Dulce pájaro de juventud

Maxi Olariaga MAXIMALIA

FIRMAS

30 nov 2014 . Actualizado a las 05:00 h.

No sé porqué, viendo esta fotografía maravillosa, se me vino a la cabeza el agobiante drama de Tennessee Williams que más tarde, en 1962, llevaría al cine Richard Brooks dirigiendo al gran Paul Newman y a la turbadora Geraldine Page. Creo que no fue una frívola coincidencia sino el relámpago, ese rayo hirviente que desciende enloquecido desde lo más profundo del cerebro, recorre el cuerpo entero y se hunde en la tierra dejando a su paso un rompecabezas de imágenes desordenadas y náufragas en un mar color sepia que viene y va depositando en la playa las sonrisas y las lágrimas de un tiempo que para siempre se extravió en lo más profundo de un reloj de arena.

Mirando atentamente ese instante condenado a cadena perpetua y a no asomarse a los límites del cliché en el que cumple su condena, sufro el vértigo de la soledad silenciosa que, poco a poco, como el viento marino que deshilacha los acantilados, va tallando con dureza irredenta nuestros rostros, desmoronando nuestra cerviz, congelando nuestra sangre y borrando nuestra memoria hasta acabar violentamente con un tiempo feliz y alocado en el que el juego y la inocencia sobrevivían a las estaciones, al sol y a la lluvia, a los siete pecados capitales, al rosario, a las montañas nevadas y a las banderas al viento.

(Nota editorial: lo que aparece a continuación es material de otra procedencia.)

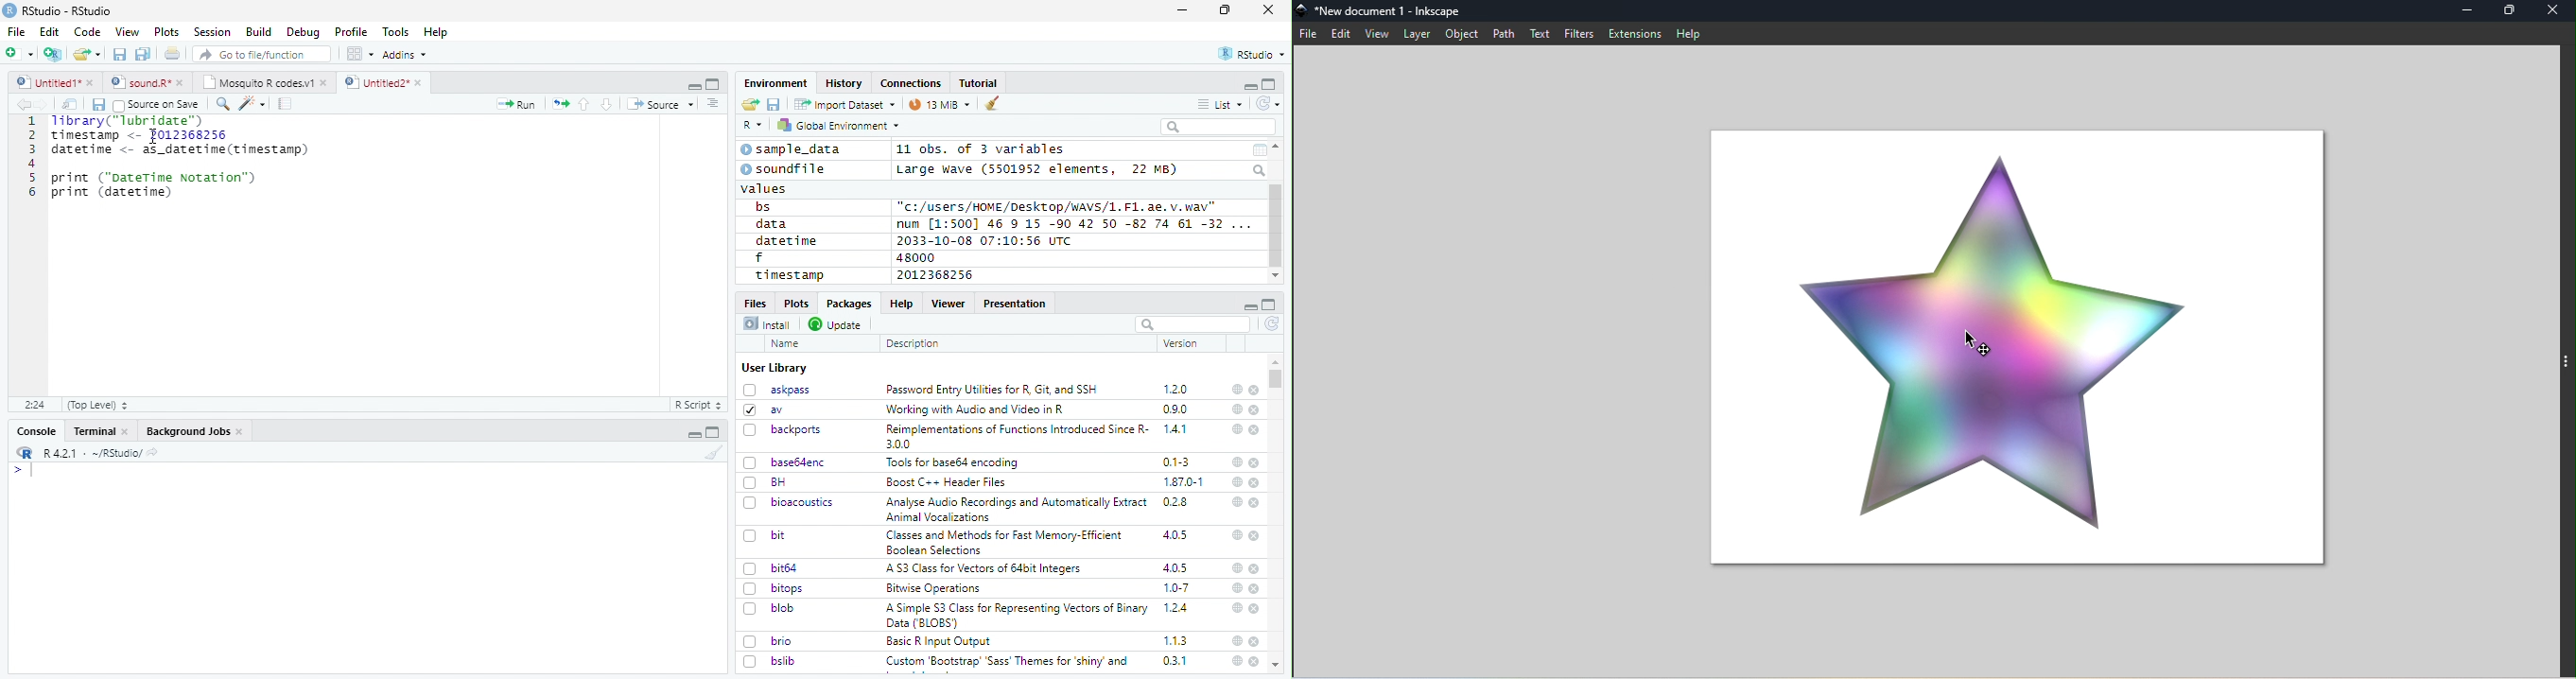 The width and height of the screenshot is (2576, 700). What do you see at coordinates (1175, 535) in the screenshot?
I see `4.0.5` at bounding box center [1175, 535].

Reconforta palpar la alegría y la honrada impunidad de todas esas alumnas de canto rodeando a su directora bajo la palmera que aún hoy, cincuenta años después, permanece inmóvil derramando sus lágrimas de dátil cada vez que ve pasar a los nietos de aquellas niñas que cantaban habaneras agitando el abanico de sus ramas. ¡Dios mío, cómo huye el tiempo rodando a tropezones cuesta abajo por el pedregal de nuestras vidas!

La alegría de vivir que entonces abarrotaba los baúles del alma, es hoy un escaso equipaje que se puede guardar en el zapato perdido de Cenicienta, en el destello sideral de la espada de Peter Pan, en cualquiera de los gorros estampados de los siete enanitos de Blancanieves o en el zurrón en el que Pulgarcito guardaba las migas de pan que le asegurarían el regreso a casa.

Las niñas ya no quieren ser princesas y a los niños les da por descubrir el mar dentro de un vaso de ginebra? canta Sabina y los días y las horas se van sucediendo a sí mismos como reyes tiranos, amarrados con nudos magistrales a sus tronos de oro y diamantes.

Sobre el embaldosado y la tierra inmutable de la alameda, revolotean sin rumbo las risas de las niñas, el rumor de la mariola y el llanto de las muñecas de cartón. Vienen y van arrastradas por las hojas cárdenas del otoño las primeras calenturas del vientre, los besos robados jugando al diábolo y las lágrimas ante el espejo después de un baile frustrado en los jardines del viejo Liceo.

Puede parecer que todo a nuestro alrededor se va desmoronando como una catarata de flores marchitas pero, al contemplar esa fotografía, todo lo vivido vuelve a su sitio, encajan todas las piezas del rompecabezas y uno se da cuenta de que hubo un tiempo que ni el más colosal de los cíclopes que despedazaron nuestras vidas podrá arrebatarnos. La felicidad gratis que vende esa imagen era nuestro auténtico yo. Y ese yo no nos abandonará nunca. Jamás.